| Set problem |
Reproduce verbatim the records running from the line that contains "Viewport: 600px width, 373px height." through the line that contains "Instruction: Click the", both included, and return only those lines.

| Data provided |
----------
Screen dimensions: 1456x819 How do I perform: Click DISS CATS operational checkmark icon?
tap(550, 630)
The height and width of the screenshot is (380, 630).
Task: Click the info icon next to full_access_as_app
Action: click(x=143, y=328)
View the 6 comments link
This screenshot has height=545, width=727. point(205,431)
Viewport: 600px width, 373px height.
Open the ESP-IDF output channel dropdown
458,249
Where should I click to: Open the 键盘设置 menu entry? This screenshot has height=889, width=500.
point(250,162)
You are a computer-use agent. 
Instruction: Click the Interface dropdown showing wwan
----------
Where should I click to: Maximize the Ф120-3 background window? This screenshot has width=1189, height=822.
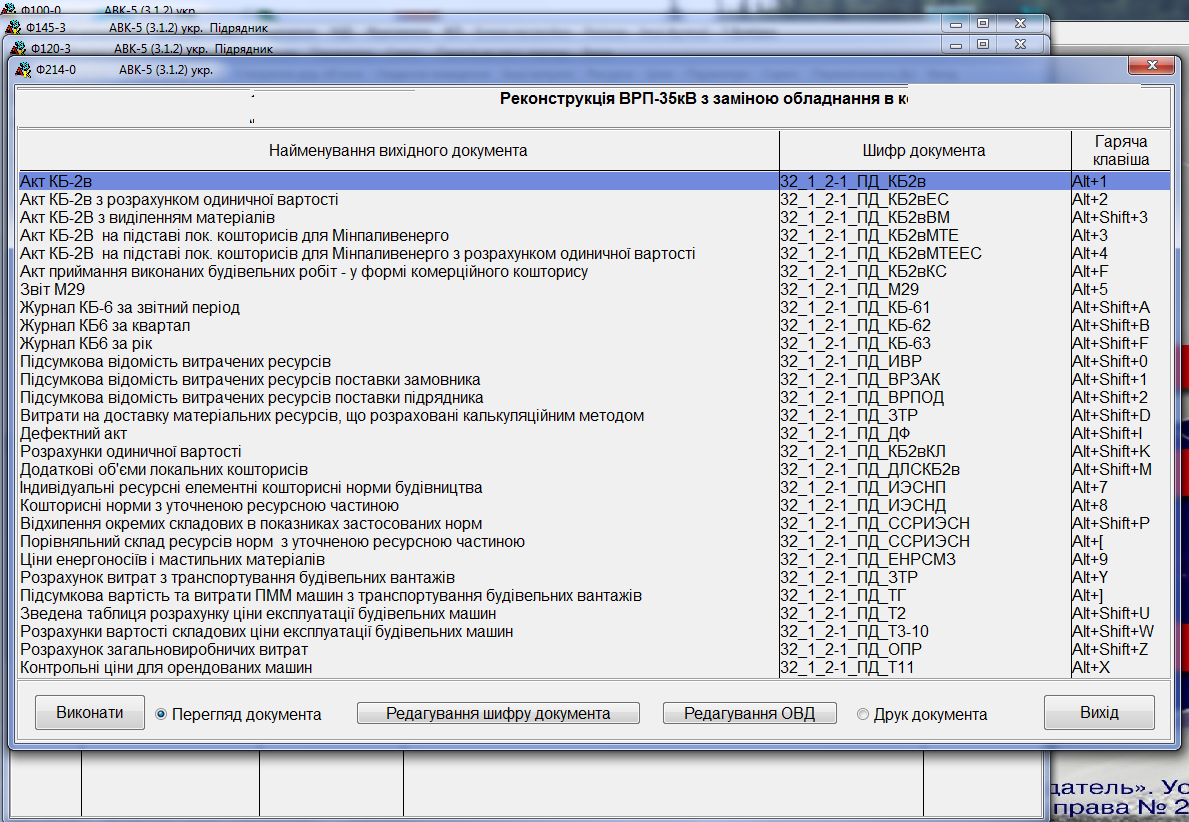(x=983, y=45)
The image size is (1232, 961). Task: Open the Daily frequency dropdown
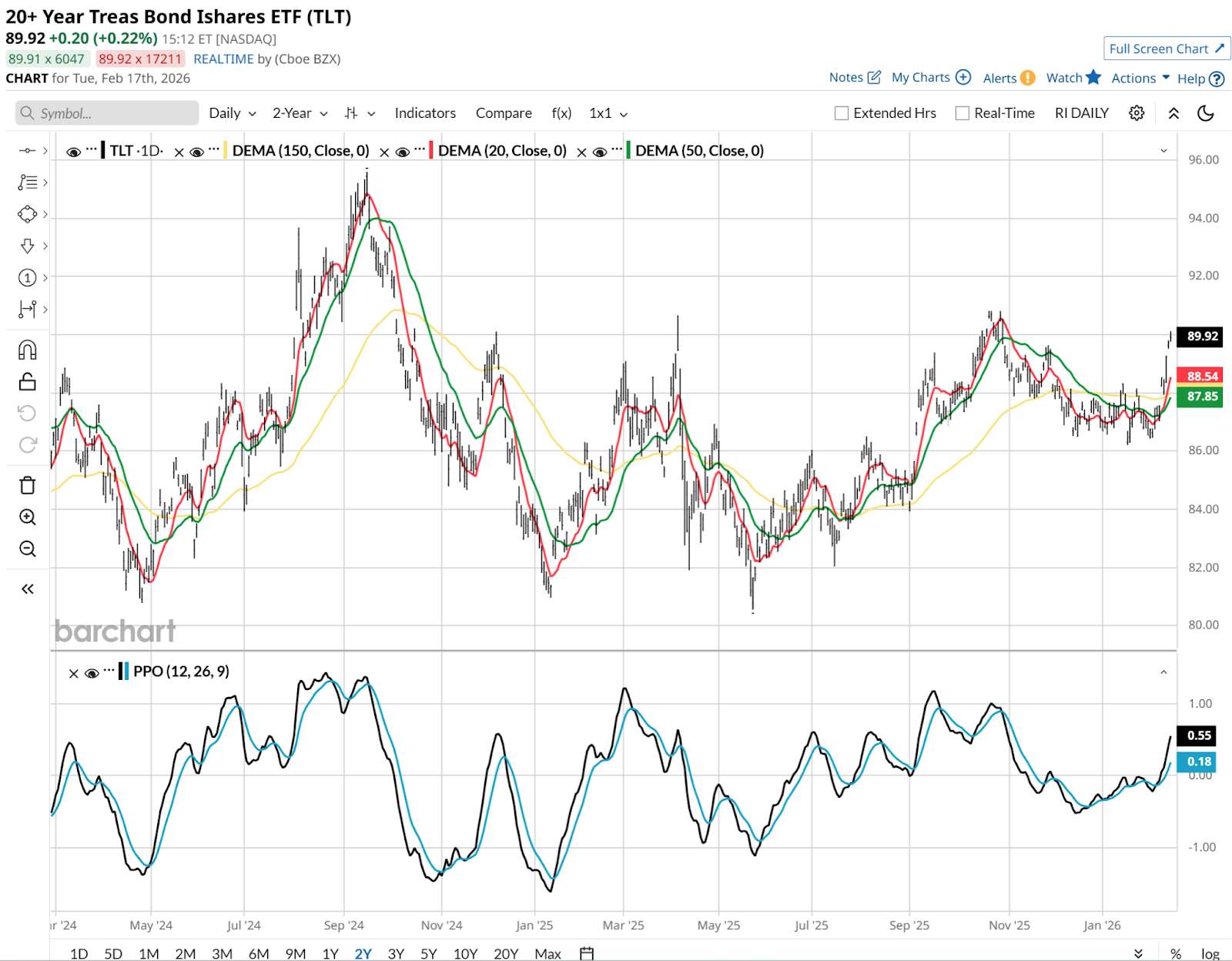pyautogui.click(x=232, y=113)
----------
| Solution to this problem |
Viewport: 600px width, 373px height.
Open the ESP-IDF output channel dropdown
458,249
Where should I click to: Open the 键盘设置 menu entry? This screenshot has height=889, width=500.
point(250,162)
You are a computer-use agent. 
Instruction: Click the Interface dropdown showing wwan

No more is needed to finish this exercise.